##### Material for this exercise

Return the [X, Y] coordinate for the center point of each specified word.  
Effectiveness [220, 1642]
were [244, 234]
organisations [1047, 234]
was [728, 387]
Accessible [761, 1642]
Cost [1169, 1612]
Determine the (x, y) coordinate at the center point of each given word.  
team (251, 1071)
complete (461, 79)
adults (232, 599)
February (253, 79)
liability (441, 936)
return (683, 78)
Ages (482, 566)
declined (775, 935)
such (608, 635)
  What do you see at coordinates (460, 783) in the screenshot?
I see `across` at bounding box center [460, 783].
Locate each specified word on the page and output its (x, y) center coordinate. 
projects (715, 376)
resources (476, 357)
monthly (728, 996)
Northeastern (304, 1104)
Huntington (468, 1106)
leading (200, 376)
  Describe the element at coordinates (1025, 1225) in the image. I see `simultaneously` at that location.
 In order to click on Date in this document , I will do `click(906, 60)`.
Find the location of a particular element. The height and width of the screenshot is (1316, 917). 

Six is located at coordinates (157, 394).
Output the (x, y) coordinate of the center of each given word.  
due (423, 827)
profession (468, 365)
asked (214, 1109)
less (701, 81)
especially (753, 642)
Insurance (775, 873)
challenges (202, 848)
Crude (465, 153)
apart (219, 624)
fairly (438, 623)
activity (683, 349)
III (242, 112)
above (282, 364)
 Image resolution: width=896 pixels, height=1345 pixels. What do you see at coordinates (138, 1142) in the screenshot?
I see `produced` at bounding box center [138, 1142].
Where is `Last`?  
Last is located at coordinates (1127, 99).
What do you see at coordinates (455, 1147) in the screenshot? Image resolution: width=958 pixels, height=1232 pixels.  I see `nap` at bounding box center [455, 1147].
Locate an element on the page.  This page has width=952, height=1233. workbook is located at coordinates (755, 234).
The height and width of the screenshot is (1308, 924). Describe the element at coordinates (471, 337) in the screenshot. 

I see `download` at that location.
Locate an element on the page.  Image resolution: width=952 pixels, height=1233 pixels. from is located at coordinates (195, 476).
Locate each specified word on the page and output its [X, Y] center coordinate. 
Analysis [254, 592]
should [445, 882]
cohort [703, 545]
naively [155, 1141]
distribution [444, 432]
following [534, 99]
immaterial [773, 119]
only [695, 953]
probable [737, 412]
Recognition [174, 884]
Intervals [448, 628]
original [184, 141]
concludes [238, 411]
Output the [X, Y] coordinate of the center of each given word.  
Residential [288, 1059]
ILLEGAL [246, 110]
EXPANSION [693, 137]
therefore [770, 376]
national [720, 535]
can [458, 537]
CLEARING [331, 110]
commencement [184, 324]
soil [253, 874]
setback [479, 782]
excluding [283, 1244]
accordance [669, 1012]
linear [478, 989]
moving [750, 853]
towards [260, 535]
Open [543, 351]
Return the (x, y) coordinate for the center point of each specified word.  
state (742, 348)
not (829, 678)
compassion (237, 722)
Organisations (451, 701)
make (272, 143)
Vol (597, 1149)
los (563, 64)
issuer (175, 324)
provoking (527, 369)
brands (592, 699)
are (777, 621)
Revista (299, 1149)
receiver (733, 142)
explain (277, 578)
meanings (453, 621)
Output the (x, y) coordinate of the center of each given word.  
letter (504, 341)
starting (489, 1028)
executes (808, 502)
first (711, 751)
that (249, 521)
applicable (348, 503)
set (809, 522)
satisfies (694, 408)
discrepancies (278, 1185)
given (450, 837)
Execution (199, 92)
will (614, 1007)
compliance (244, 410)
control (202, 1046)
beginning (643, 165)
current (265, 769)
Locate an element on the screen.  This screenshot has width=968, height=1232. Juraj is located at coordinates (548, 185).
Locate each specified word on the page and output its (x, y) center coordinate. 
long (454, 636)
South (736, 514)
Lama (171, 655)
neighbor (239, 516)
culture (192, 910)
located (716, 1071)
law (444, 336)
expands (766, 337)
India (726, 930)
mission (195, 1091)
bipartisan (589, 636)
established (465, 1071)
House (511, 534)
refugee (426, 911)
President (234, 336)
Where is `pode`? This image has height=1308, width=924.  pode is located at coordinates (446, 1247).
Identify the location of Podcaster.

##########

• **Directive**: Render the whole listing above as a Markdown table with the columns Row and Line, giving each non-blank line its own numbered row in order.

• **Task response**:
| Row | Line |
|---|---|
| 1 | Return the [X, Y] coordinate for the center point of each specified word.   |
| 2 | Effectiveness [220, 1642] |
| 3 | were [244, 234] |
| 4 | organisations [1047, 234] |
| 5 | was [728, 387] |
| 6 | Accessible [761, 1642] |
| 7 | Cost [1169, 1612] |
| 8 | Determine the (x, y) coordinate at the center point of each given word.   |
| 9 | team (251, 1071) |
| 10 | complete (461, 79) |
| 11 | adults (232, 599) |
| 12 | February (253, 79) |
| 13 | liability (441, 936) |
| 14 | return (683, 78) |
| 15 | Ages (482, 566) |
| 16 | declined (775, 935) |
| 17 | such (608, 635) |
| 18 |   What do you see at coordinates (460, 783) in the screenshot? |
| 19 | I see `across` at bounding box center [460, 783]. |
| 20 | Locate each specified word on the page and output its (x, y) center coordinate.  |
| 21 | projects (715, 376) |
| 22 | resources (476, 357) |
| 23 | monthly (728, 996) |
| 24 | Northeastern (304, 1104) |
| 25 | Huntington (468, 1106) |
| 26 | leading (200, 376) |
| 27 |   Describe the element at coordinates (1025, 1225) in the image. I see `simultaneously` at that location. |
| 28 |  In order to click on Date in this document , I will do `click(906, 60)`. |
| 29 | Find the location of a particular element. The height and width of the screenshot is (1316, 917).  |
| 30 | Six is located at coordinates (157, 394). |
| 31 | Output the (x, y) coordinate of the center of each given word.   |
| 32 | due (423, 827) |
| 33 | profession (468, 365) |
| 34 | asked (214, 1109) |
| 35 | less (701, 81) |
| 36 | especially (753, 642) |
| 37 | Insurance (775, 873) |
| 38 | challenges (202, 848) |
| 39 | Crude (465, 153) |
| 40 | apart (219, 624) |
| 41 | fairly (438, 623) |
| 42 | activity (683, 349) |
| 43 | III (242, 112) |
| 44 | above (282, 364) |
| 45 |  Image resolution: width=896 pixels, height=1345 pixels. What do you see at coordinates (138, 1142) in the screenshot? |
| 46 | I see `produced` at bounding box center [138, 1142]. |
| 47 | Where is `Last`?   |
| 48 | Last is located at coordinates (1127, 99). |
| 49 | What do you see at coordinates (455, 1147) in the screenshot? Image resolution: width=958 pixels, height=1232 pixels.  I see `nap` at bounding box center [455, 1147]. |
| 50 | Locate an element on the page.  This page has width=952, height=1233. workbook is located at coordinates (755, 234). |
| 51 | The height and width of the screenshot is (1308, 924). Describe the element at coordinates (471, 337) in the screenshot.  |
| 52 | I see `download` at that location. |
| 53 | Locate an element on the page.  Image resolution: width=952 pixels, height=1233 pixels. from is located at coordinates (195, 476). |
| 54 | Locate each specified word on the page and output its [X, Y] center coordinate.  |
| 55 | Analysis [254, 592] |
| 56 | should [445, 882] |
| 57 | cohort [703, 545] |
| 58 | naively [155, 1141] |
| 59 | distribution [444, 432] |
| 60 | following [534, 99] |
| 61 | immaterial [773, 119] |
| 62 | only [695, 953] |
| 63 | probable [737, 412] |
| 64 | Recognition [174, 884] |
| 65 | Intervals [448, 628] |
| 66 | original [184, 141] |
| 67 | concludes [238, 411] |
| 68 | Output the [X, Y] coordinate of the center of each given word.   |
| 69 | Residential [288, 1059] |
| 70 | ILLEGAL [246, 110] |
| 71 | EXPANSION [693, 137] |
| 72 | therefore [770, 376] |
| 73 | national [720, 535] |
| 74 | can [458, 537] |
| 75 | CLEARING [331, 110] |
| 76 | commencement [184, 324] |
| 77 | soil [253, 874] |
| 78 | setback [479, 782] |
| 79 | excluding [283, 1244] |
| 80 | accordance [669, 1012] |
| 81 | linear [478, 989] |
| 82 | moving [750, 853] |
| 83 | towards [260, 535] |
| 84 | Open [543, 351] |
| 85 | Return the (x, y) coordinate for the center point of each specified word.   |
| 86 | state (742, 348) |
| 87 | not (829, 678) |
| 88 | compassion (237, 722) |
| 89 | Organisations (451, 701) |
| 90 | make (272, 143) |
| 91 | Vol (597, 1149) |
| 92 | los (563, 64) |
| 93 | issuer (175, 324) |
| 94 | provoking (527, 369) |
| 95 | brands (592, 699) |
| 96 | are (777, 621) |
| 97 | Revista (299, 1149) |
| 98 | receiver (733, 142) |
| 99 | explain (277, 578) |
| 100 | meanings (453, 621) |
| 101 | Output the (x, y) coordinate of the center of each given word.   |
| 102 | letter (504, 341) |
| 103 | starting (489, 1028) |
| 104 | executes (808, 502) |
| 105 | first (711, 751) |
| 106 | that (249, 521) |
| 107 | applicable (348, 503) |
| 108 | set (809, 522) |
| 109 | satisfies (694, 408) |
| 110 | discrepancies (278, 1185) |
| 111 | given (450, 837) |
| 112 | Execution (199, 92) |
| 113 | will (614, 1007) |
| 114 | compliance (244, 410) |
| 115 | control (202, 1046) |
| 116 | beginning (643, 165) |
| 117 | current (265, 769) |
| 118 | Locate an element on the screen.  This screenshot has width=968, height=1232. Juraj is located at coordinates (548, 185). |
| 119 | Locate each specified word on the page and output its (x, y) center coordinate.  |
| 120 | long (454, 636) |
| 121 | South (736, 514) |
| 122 | Lama (171, 655) |
| 123 | neighbor (239, 516) |
| 124 | culture (192, 910) |
| 125 | located (716, 1071) |
| 126 | law (444, 336) |
| 127 | expands (766, 337) |
| 128 | India (726, 930) |
| 129 | mission (195, 1091) |
| 130 | bipartisan (589, 636) |
| 131 | established (465, 1071) |
| 132 | House (511, 534) |
| 133 | refugee (426, 911) |
| 134 | President (234, 336) |
| 135 | Where is `pode`? This image has height=1308, width=924.  pode is located at coordinates (446, 1247). |
| 136 | Identify the location of Podcaster. |